Description of the task:
Write the records out again, exactly.

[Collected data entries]
_____

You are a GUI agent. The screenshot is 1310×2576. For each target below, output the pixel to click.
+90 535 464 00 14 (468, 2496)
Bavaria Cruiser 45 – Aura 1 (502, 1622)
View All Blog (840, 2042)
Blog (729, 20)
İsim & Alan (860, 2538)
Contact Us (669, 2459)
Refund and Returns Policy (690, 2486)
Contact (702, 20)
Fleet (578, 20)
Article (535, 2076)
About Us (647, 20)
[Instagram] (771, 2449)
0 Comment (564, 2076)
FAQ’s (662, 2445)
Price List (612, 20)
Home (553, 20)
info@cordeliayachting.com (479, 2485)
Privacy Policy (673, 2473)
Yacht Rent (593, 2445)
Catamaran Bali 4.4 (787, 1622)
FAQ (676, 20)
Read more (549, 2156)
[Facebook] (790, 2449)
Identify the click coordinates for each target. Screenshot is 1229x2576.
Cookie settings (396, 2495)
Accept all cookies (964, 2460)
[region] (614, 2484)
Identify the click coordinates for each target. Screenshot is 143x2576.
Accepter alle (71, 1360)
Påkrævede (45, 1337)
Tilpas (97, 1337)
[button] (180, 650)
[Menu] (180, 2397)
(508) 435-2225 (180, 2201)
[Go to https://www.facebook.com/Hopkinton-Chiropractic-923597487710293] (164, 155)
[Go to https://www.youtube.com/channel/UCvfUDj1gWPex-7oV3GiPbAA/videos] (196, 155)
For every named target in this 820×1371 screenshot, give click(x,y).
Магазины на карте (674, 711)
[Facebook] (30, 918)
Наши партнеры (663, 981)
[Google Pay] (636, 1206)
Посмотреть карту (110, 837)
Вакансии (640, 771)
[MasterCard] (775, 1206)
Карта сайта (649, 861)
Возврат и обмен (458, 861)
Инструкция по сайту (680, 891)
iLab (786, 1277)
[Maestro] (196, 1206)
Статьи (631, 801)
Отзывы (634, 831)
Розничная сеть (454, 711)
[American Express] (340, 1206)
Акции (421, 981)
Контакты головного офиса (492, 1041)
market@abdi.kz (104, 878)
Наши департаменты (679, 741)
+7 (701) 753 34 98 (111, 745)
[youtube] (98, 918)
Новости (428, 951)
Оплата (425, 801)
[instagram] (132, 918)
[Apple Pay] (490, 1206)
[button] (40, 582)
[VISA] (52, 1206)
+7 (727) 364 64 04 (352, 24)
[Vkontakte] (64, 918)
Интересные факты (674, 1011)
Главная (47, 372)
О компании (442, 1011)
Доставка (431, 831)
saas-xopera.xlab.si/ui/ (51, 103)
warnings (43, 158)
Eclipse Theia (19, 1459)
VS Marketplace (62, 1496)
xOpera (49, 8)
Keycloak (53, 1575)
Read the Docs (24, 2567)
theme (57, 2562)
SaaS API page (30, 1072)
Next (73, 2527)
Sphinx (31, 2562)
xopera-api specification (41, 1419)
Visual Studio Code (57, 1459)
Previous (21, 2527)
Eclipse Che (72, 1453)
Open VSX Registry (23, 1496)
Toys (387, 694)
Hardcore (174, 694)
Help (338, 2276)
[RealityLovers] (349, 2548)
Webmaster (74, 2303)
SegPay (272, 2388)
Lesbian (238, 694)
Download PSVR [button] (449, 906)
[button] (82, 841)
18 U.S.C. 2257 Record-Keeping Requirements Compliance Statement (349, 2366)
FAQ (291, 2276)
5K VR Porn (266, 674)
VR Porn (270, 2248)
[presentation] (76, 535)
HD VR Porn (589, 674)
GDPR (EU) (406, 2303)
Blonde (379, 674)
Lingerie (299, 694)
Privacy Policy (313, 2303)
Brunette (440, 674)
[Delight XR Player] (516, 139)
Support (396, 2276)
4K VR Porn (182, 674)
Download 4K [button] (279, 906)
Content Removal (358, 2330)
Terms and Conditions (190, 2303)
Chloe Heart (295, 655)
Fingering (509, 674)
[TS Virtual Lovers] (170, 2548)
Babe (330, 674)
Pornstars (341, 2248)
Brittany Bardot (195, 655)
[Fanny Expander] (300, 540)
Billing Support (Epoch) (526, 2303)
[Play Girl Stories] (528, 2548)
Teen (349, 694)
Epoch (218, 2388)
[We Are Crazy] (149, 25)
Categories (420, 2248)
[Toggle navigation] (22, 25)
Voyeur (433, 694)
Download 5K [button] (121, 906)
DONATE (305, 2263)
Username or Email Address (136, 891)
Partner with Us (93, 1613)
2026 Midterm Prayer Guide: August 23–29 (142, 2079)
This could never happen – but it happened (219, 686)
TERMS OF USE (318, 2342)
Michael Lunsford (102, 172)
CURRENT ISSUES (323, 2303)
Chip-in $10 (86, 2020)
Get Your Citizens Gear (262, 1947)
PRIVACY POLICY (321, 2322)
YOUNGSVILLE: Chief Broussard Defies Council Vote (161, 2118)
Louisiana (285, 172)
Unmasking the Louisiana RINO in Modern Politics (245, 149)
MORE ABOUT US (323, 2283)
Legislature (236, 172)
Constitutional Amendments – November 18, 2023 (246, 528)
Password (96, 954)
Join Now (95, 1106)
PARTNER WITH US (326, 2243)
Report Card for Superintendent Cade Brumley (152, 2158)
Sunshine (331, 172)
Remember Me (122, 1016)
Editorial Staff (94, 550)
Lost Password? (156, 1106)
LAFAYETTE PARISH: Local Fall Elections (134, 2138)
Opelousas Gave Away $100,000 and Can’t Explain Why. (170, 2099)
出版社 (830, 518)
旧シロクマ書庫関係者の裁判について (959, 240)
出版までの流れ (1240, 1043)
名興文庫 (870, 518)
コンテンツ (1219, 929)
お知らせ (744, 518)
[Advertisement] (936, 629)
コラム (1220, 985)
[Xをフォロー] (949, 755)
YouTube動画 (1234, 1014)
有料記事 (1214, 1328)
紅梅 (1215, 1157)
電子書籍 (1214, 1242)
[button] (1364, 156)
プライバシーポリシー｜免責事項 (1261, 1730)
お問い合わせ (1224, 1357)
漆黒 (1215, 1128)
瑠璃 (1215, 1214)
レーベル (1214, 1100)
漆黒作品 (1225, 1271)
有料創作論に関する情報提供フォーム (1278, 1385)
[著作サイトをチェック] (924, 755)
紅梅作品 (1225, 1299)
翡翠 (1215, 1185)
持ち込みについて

_____

Answer to the exercise:
You are a GUI agent. The screenshot is 1310×2576. For each target below, output the pixel to click.
+90 535 464 00 14 (468, 2496)
Bavaria Cruiser 45 – Aura 1 (502, 1622)
View All Blog (840, 2042)
Blog (729, 20)
İsim & Alan (860, 2538)
Contact Us (669, 2459)
Refund and Returns Policy (690, 2486)
Contact (702, 20)
Fleet (578, 20)
Article (535, 2076)
About Us (647, 20)
[Instagram] (771, 2449)
0 Comment (564, 2076)
FAQ’s (662, 2445)
Price List (612, 20)
Home (553, 20)
info@cordeliayachting.com (479, 2485)
Privacy Policy (673, 2473)
Yacht Rent (593, 2445)
Catamaran Bali 4.4 (787, 1622)
FAQ (676, 20)
Read more (549, 2156)
[Facebook] (790, 2449)
Identify the click coordinates for each target. Screenshot is 1229x2576.
Cookie settings (396, 2495)
Accept all cookies (964, 2460)
[region] (614, 2484)
Identify the click coordinates for each target. Screenshot is 143x2576.
Accepter alle (71, 1360)
Påkrævede (45, 1337)
Tilpas (97, 1337)
[button] (180, 650)
[Menu] (180, 2397)
(508) 435-2225 (180, 2201)
[Go to https://www.facebook.com/Hopkinton-Chiropractic-923597487710293] (164, 155)
[Go to https://www.youtube.com/channel/UCvfUDj1gWPex-7oV3GiPbAA/videos] (196, 155)
For every named target in this 820×1371 screenshot, give click(x,y).
Магазины на карте (674, 711)
[Facebook] (30, 918)
Наши партнеры (663, 981)
[Google Pay] (636, 1206)
Посмотреть карту (110, 837)
Вакансии (640, 771)
[MasterCard] (775, 1206)
Карта сайта (649, 861)
Возврат и обмен (458, 861)
Инструкция по сайту (680, 891)
iLab (786, 1277)
[Maestro] (196, 1206)
Статьи (631, 801)
Отзывы (634, 831)
Розничная сеть (454, 711)
[American Express] (340, 1206)
Акции (421, 981)
Контакты головного офиса (492, 1041)
market@abdi.kz (104, 878)
Наши департаменты (679, 741)
+7 (701) 753 34 98 (111, 745)
[youtube] (98, 918)
Новости (428, 951)
Оплата (425, 801)
[instagram] (132, 918)
[Apple Pay] (490, 1206)
[button] (40, 582)
[VISA] (52, 1206)
+7 (727) 364 64 04 (352, 24)
[Vkontakte] (64, 918)
Интересные факты (674, 1011)
Главная (47, 372)
О компании (442, 1011)
Доставка (431, 831)
saas-xopera.xlab.si/ui/ (51, 103)
warnings (43, 158)
Eclipse Theia (19, 1459)
VS Marketplace (62, 1496)
xOpera (49, 8)
Keycloak (53, 1575)
Read the Docs (24, 2567)
theme (57, 2562)
SaaS API page (30, 1072)
Next (73, 2527)
Sphinx (31, 2562)
xopera-api specification (41, 1419)
Visual Studio Code (57, 1459)
Previous (21, 2527)
Eclipse Che (72, 1453)
Open VSX Registry (23, 1496)
Toys (387, 694)
Hardcore (174, 694)
Help (338, 2276)
[RealityLovers] (349, 2548)
Webmaster (74, 2303)
SegPay (272, 2388)
Lesbian (238, 694)
Download PSVR [button] (449, 906)
[button] (82, 841)
18 U.S.C. 2257 Record-Keeping Requirements Compliance Statement (349, 2366)
FAQ (291, 2276)
5K VR Porn (266, 674)
VR Porn (270, 2248)
[presentation] (76, 535)
HD VR Porn (589, 674)
GDPR (EU) (406, 2303)
Blonde (379, 674)
Lingerie (299, 694)
Privacy Policy (313, 2303)
Brunette (440, 674)
[Delight XR Player] (516, 139)
Support (396, 2276)
4K VR Porn (182, 674)
Download 4K [button] (279, 906)
Content Removal (358, 2330)
Terms and Conditions (190, 2303)
Chloe Heart (295, 655)
Fingering (509, 674)
[TS Virtual Lovers] (170, 2548)
Babe (330, 674)
Pornstars (341, 2248)
Brittany Bardot (195, 655)
[Fanny Expander] (300, 540)
Billing Support (Epoch) (526, 2303)
[Play Girl Stories] (528, 2548)
Teen (349, 694)
Epoch (218, 2388)
[We Are Crazy] (149, 25)
Categories (420, 2248)
[Toggle navigation] (22, 25)
Voyeur (433, 694)
Download 5K [button] (121, 906)
DONATE (305, 2263)
Username or Email Address (136, 891)
Partner with Us (93, 1613)
2026 Midterm Prayer Guide: August 23–29 (142, 2079)
This could never happen – but it happened (219, 686)
TERMS OF USE (318, 2342)
Michael Lunsford (102, 172)
CURRENT ISSUES (323, 2303)
Chip-in $10 (86, 2020)
Get Your Citizens Gear (262, 1947)
PRIVACY POLICY (321, 2322)
YOUNGSVILLE: Chief Broussard Defies Council Vote (161, 2118)
Louisiana (285, 172)
Unmasking the Louisiana RINO in Modern Politics (245, 149)
MORE ABOUT US (323, 2283)
Legislature (236, 172)
Constitutional Amendments – November 18, 2023 (246, 528)
Password (96, 954)
Join Now (95, 1106)
PARTNER WITH US (326, 2243)
Report Card for Superintendent Cade Brumley (152, 2158)
Sunshine (331, 172)
Remember Me (122, 1016)
Editorial Staff (94, 550)
Lost Password? (156, 1106)
LAFAYETTE PARISH: Local Fall Elections (134, 2138)
Opelousas Gave Away $100,000 and Can’t Explain Why. (170, 2099)
出版社 (830, 518)
旧シロクマ書庫関係者の裁判について (959, 240)
出版までの流れ (1240, 1043)
名興文庫 (870, 518)
コンテンツ (1219, 929)
お知らせ (744, 518)
[Advertisement] (936, 629)
コラム (1220, 985)
[Xをフォロー] (949, 755)
YouTube動画 (1234, 1014)
有料記事 (1214, 1328)
紅梅 (1215, 1157)
電子書籍 (1214, 1242)
[button] (1364, 156)
プライバシーポリシー｜免責事項 (1261, 1730)
お問い合わせ (1224, 1357)
漆黒 (1215, 1128)
瑠璃 (1215, 1214)
レーベル (1214, 1100)
漆黒作品 (1225, 1271)
有料創作論に関する情報提供フォーム (1278, 1385)
[著作サイトをチェック] (924, 755)
紅梅作品 (1225, 1299)
翡翠 (1215, 1185)
持ち込みについて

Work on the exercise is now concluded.